Wednesday, February 21, 2007

Banning of Photography in Public Places

There has been quite a bit of fuss recently about the Government's online petitions. I must admit, I wasn't particularly interested in it, until I was sent an email from a photographer I worked with when I ran the children's gallery, urging me (and a trillion other people) to sign a petition to stop proposed restrictions regarding photography in public places.

"There are a number of moves promoting the requirement of 'ID' cards to allow photographers to operate in a public place. It is a fundamental right of a UK citizen to use a camera in a public place, indeed there is no right to privacy when in a public place. These moves have developed from paranoia and only promote suspicion towards genuine people following their hobby or profession."

Who on earth is trying to bring in these restrictions? Is it to protect celebs from the press? Or is it paranoia about terrorists taking photographs to assist in their plans? Either way, its all going a bit 1984 round here.

So I've signed the petition. I don't know how much good it will do - I don't have a huge amount of faith in politicians listening to public's opinion - but it is better to have at least tried to do something. And it might not be the most important issue in the world at the moment, but all of these little erosions of our personal freedoms add up.


M said...

Seems odd. Has some recent incident been cited as prompting the need for that? Usually that type of thing follows some unusual event.

I don't even know how one would enforce something like that. The camera police?

SandDancer said...

I've certainly not read anything and there isn't any further detail other than the paragraph I've quoted. Flash photography is banned on the underground and in museums/theatres etc anyway. The mention of paranoia made me think it might be to do with terrorism (terrorists taking photographs of the layout of target areas?) but I don't think it would prevent anything as maps are readily available.

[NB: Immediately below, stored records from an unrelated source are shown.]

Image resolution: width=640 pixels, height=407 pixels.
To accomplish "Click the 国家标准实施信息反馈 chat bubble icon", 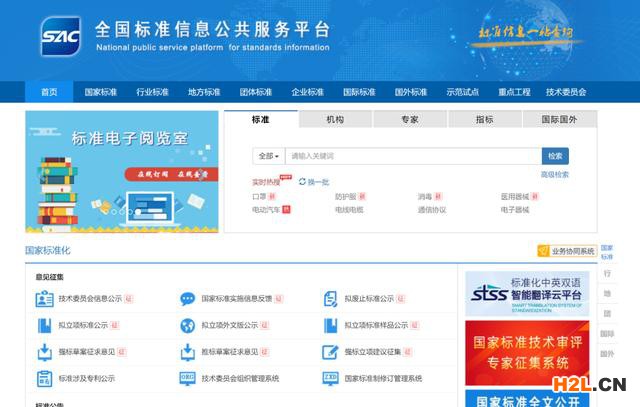I will pyautogui.click(x=187, y=298).
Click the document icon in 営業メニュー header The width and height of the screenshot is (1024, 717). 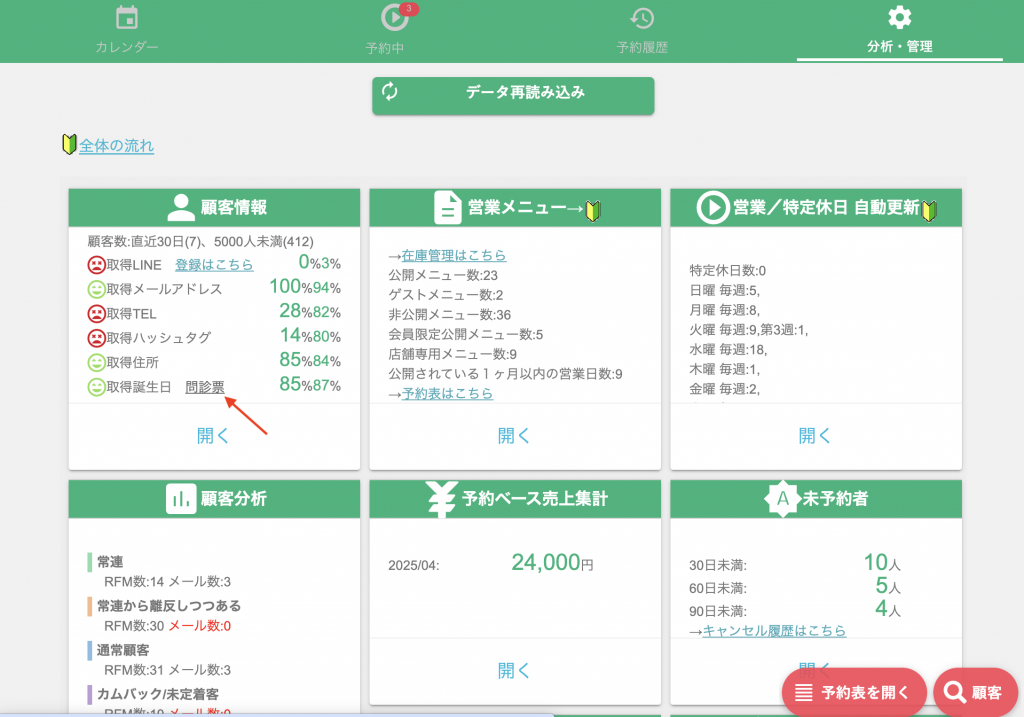(448, 208)
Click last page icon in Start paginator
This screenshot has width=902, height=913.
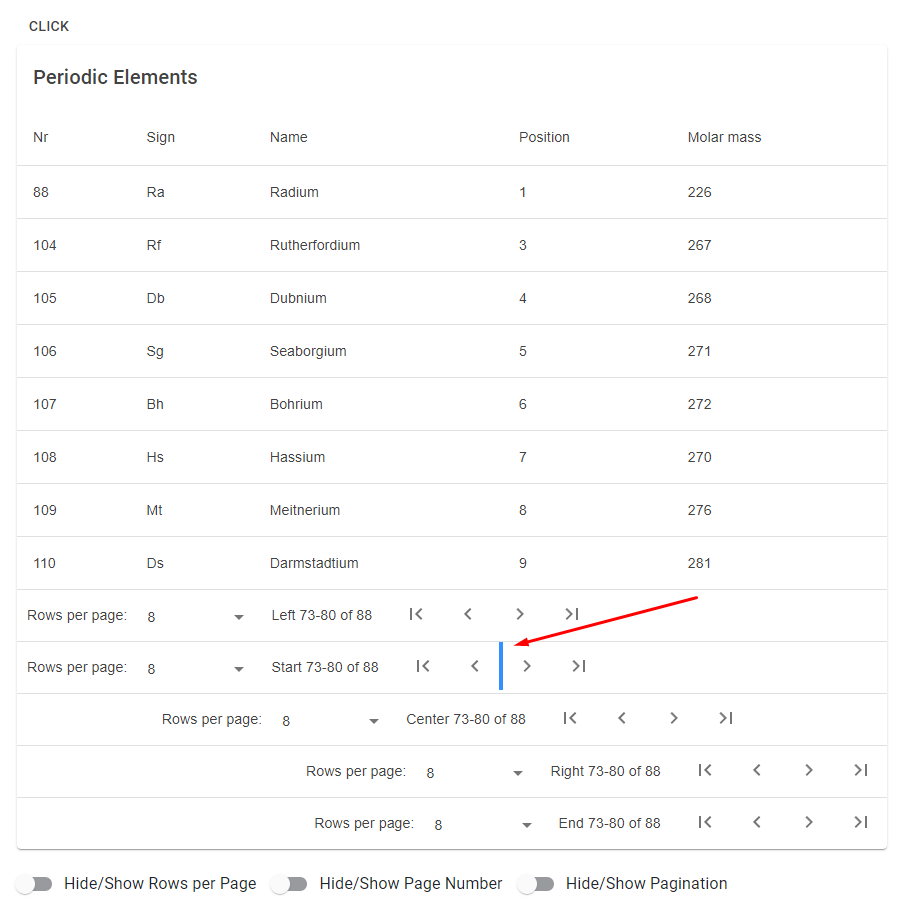coord(578,666)
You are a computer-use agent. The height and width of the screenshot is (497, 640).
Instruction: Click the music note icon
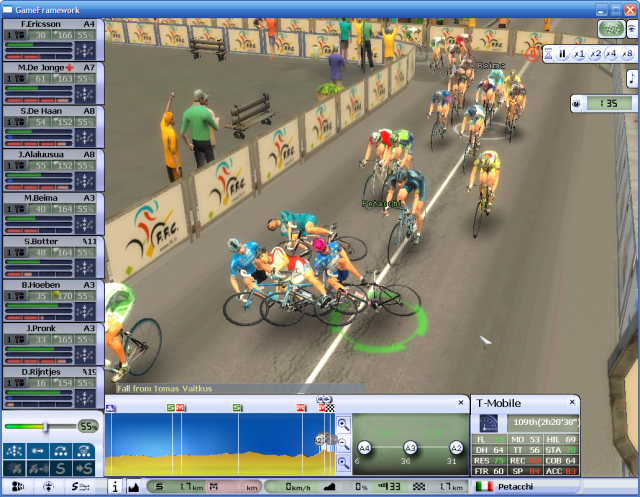tap(631, 78)
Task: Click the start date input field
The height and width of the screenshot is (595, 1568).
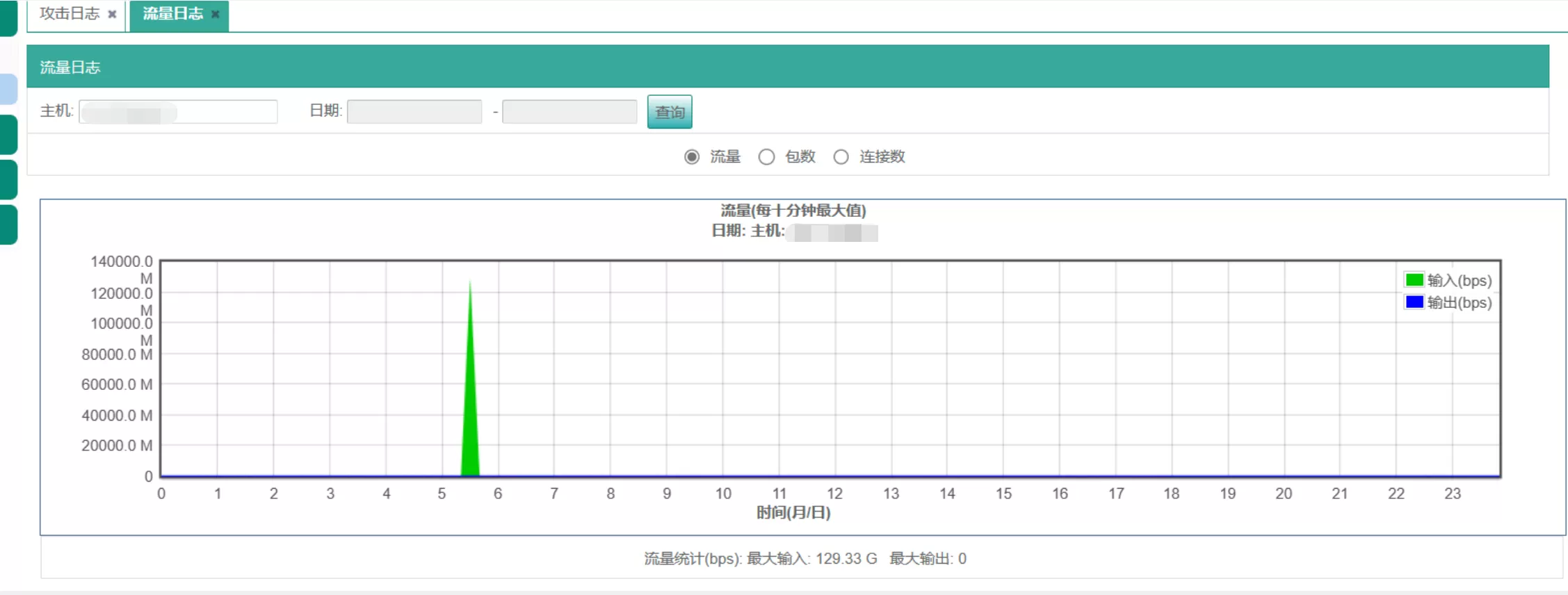Action: click(x=414, y=112)
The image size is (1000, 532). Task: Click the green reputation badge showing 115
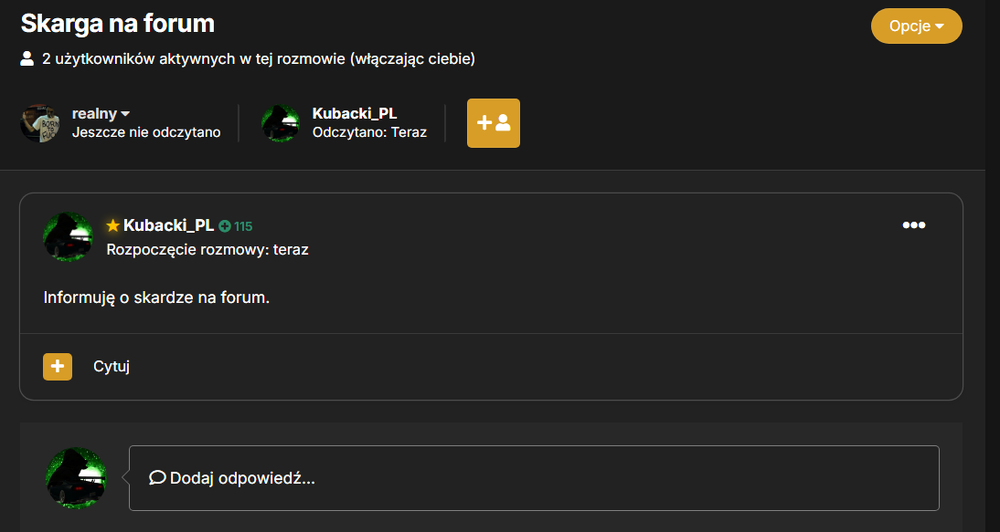pos(236,226)
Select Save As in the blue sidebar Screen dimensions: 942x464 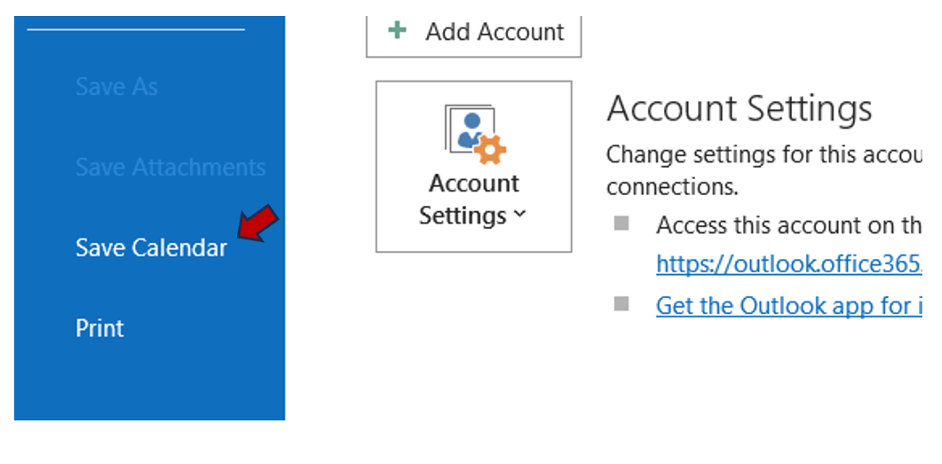tap(116, 87)
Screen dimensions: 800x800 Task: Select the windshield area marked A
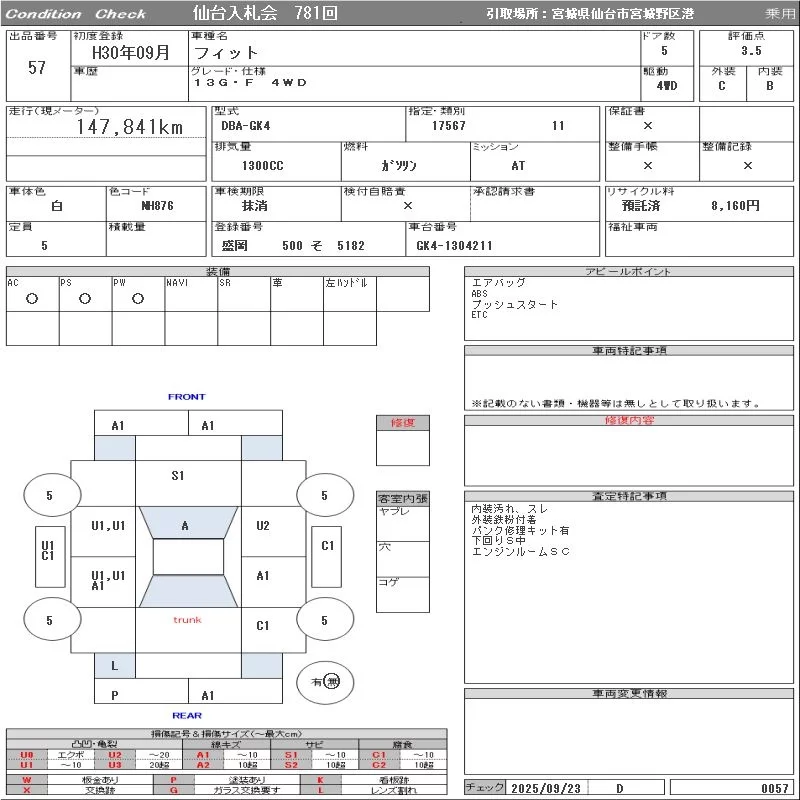click(x=185, y=526)
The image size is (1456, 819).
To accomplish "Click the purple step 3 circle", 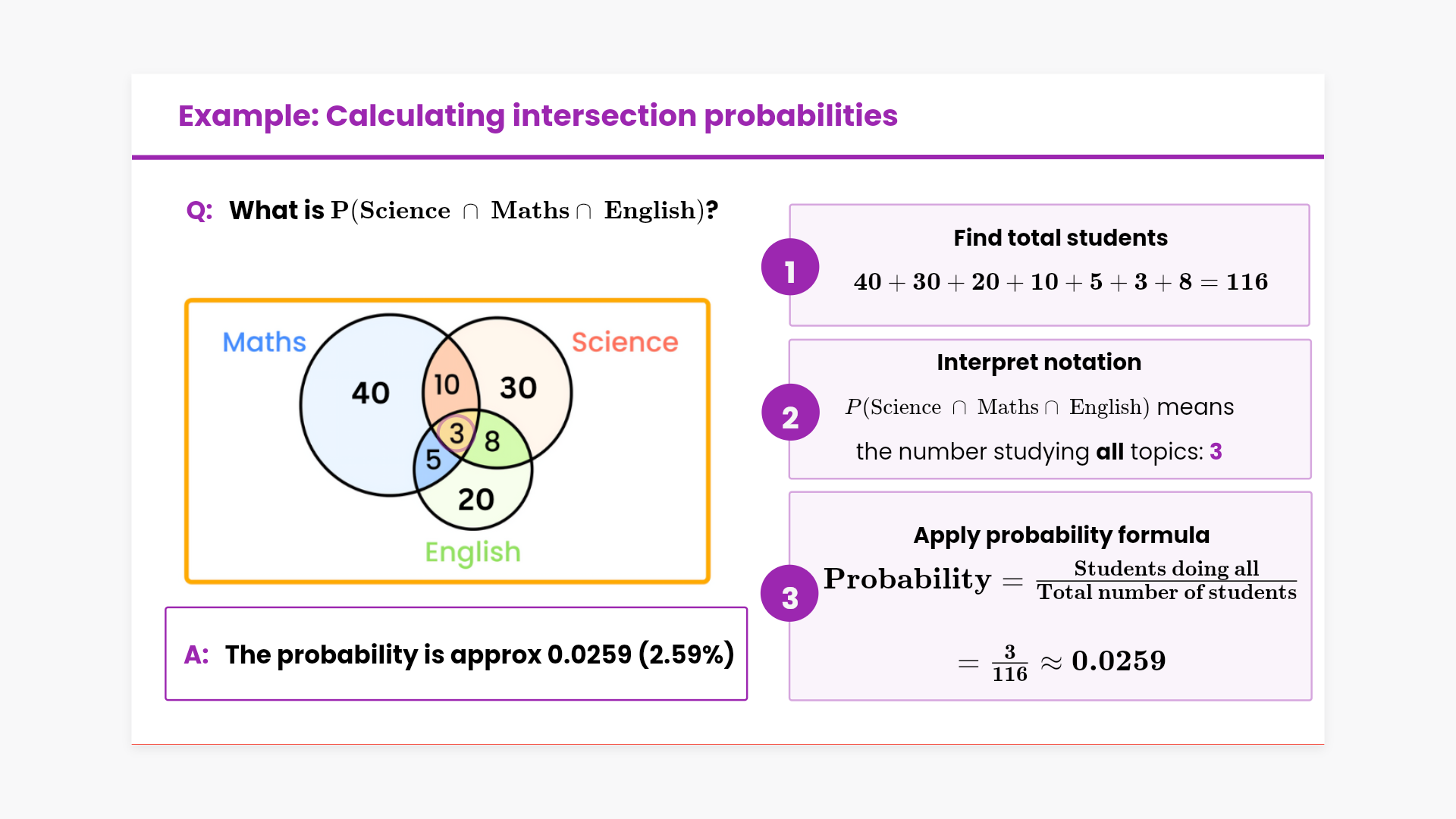I will [x=790, y=595].
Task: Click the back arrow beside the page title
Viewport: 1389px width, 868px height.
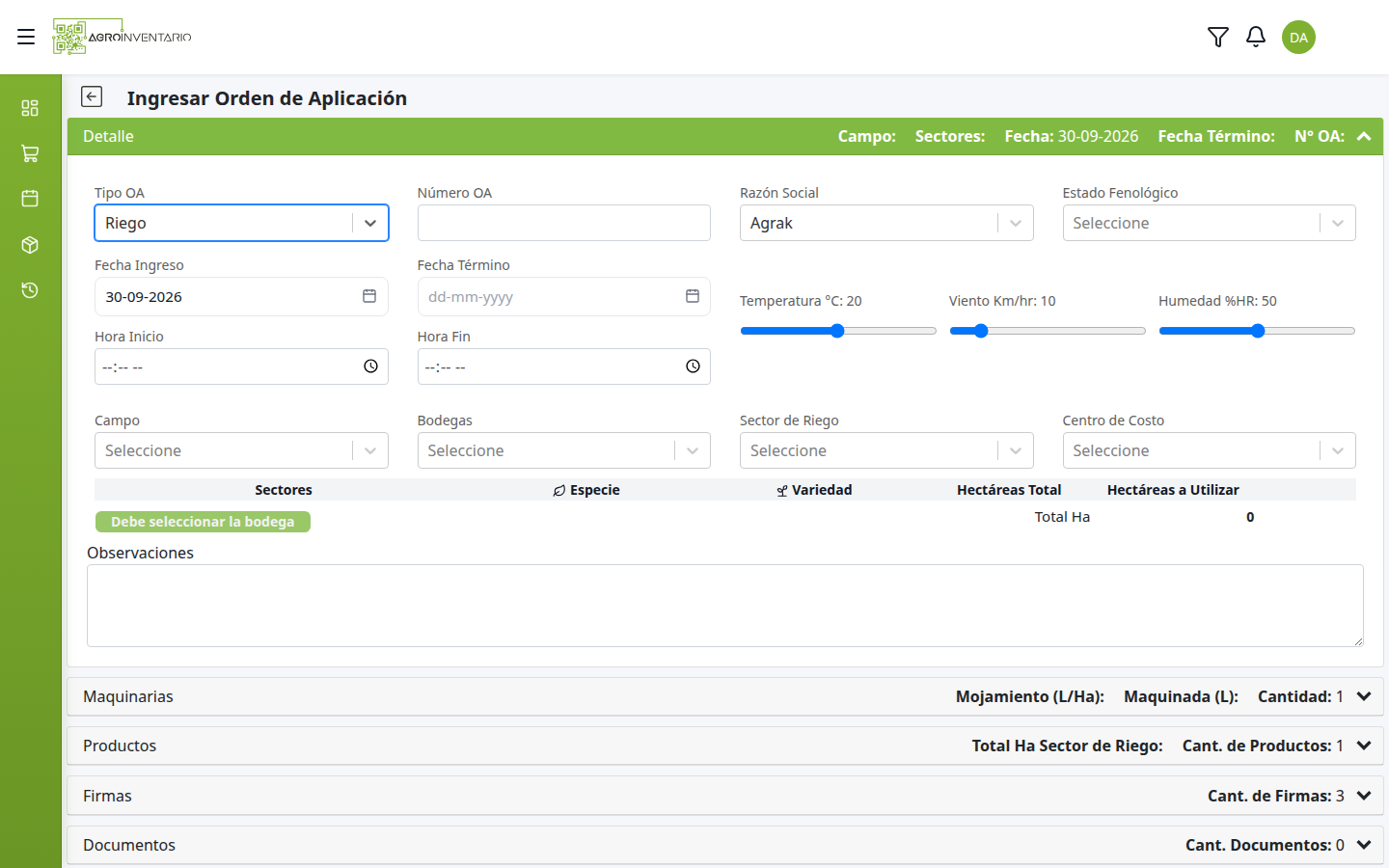Action: click(92, 96)
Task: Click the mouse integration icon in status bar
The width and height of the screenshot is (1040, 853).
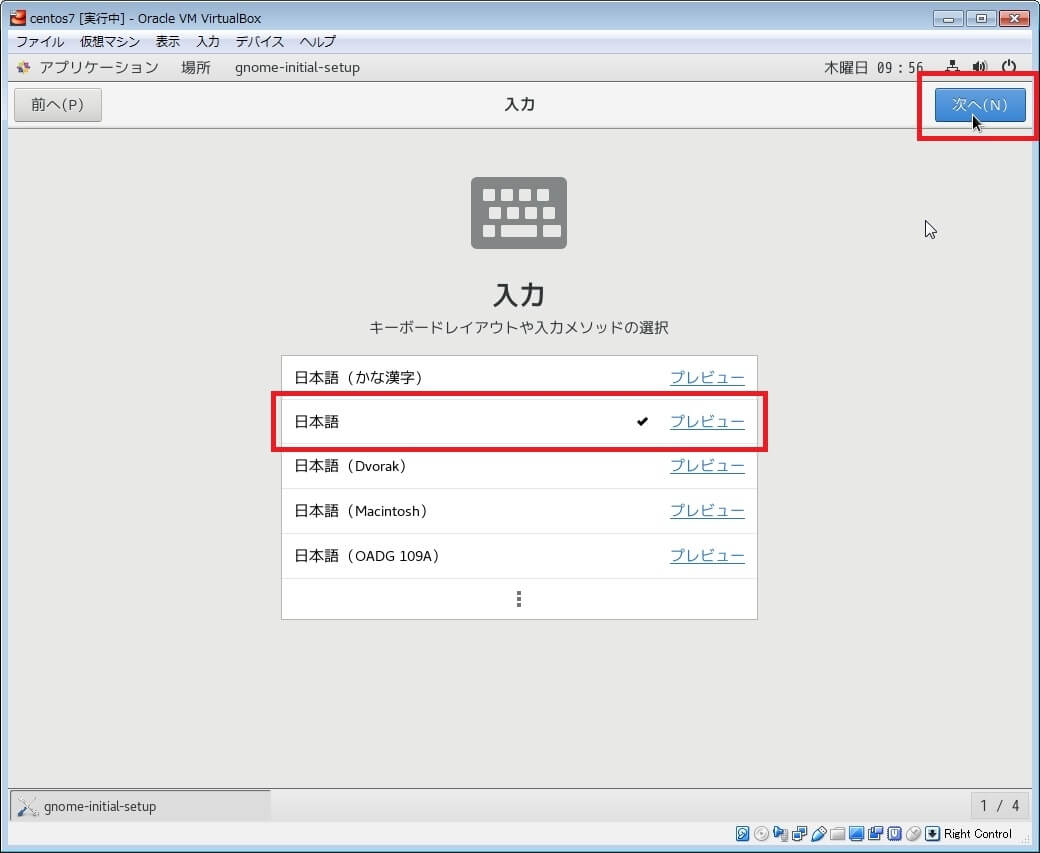Action: [x=913, y=834]
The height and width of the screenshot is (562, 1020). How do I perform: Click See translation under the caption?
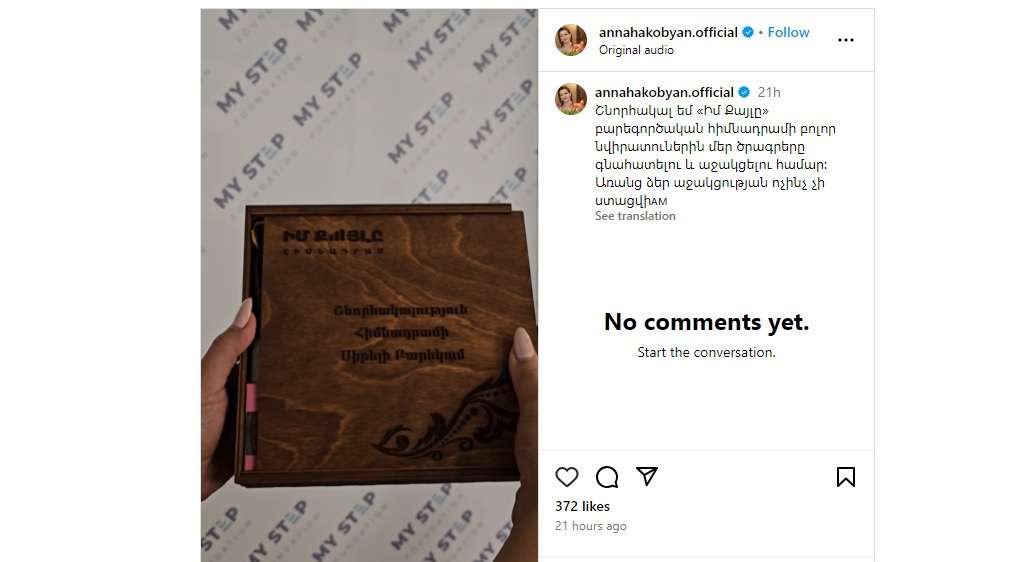[x=635, y=216]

It does sound unenforceable though, especially since most mobile phones now have cameras on them as well. It would be rather ironic if they needed to install lots of cameras to prevent photography!

Miss Forthright said...

I'm not sure the ID card idea will go through- it's like the poll tax, it'll probably start (if it even gets that far) and then will be gotten rid of due to public backlash.

Cameras: argh our Orwellian government make me so effing cross!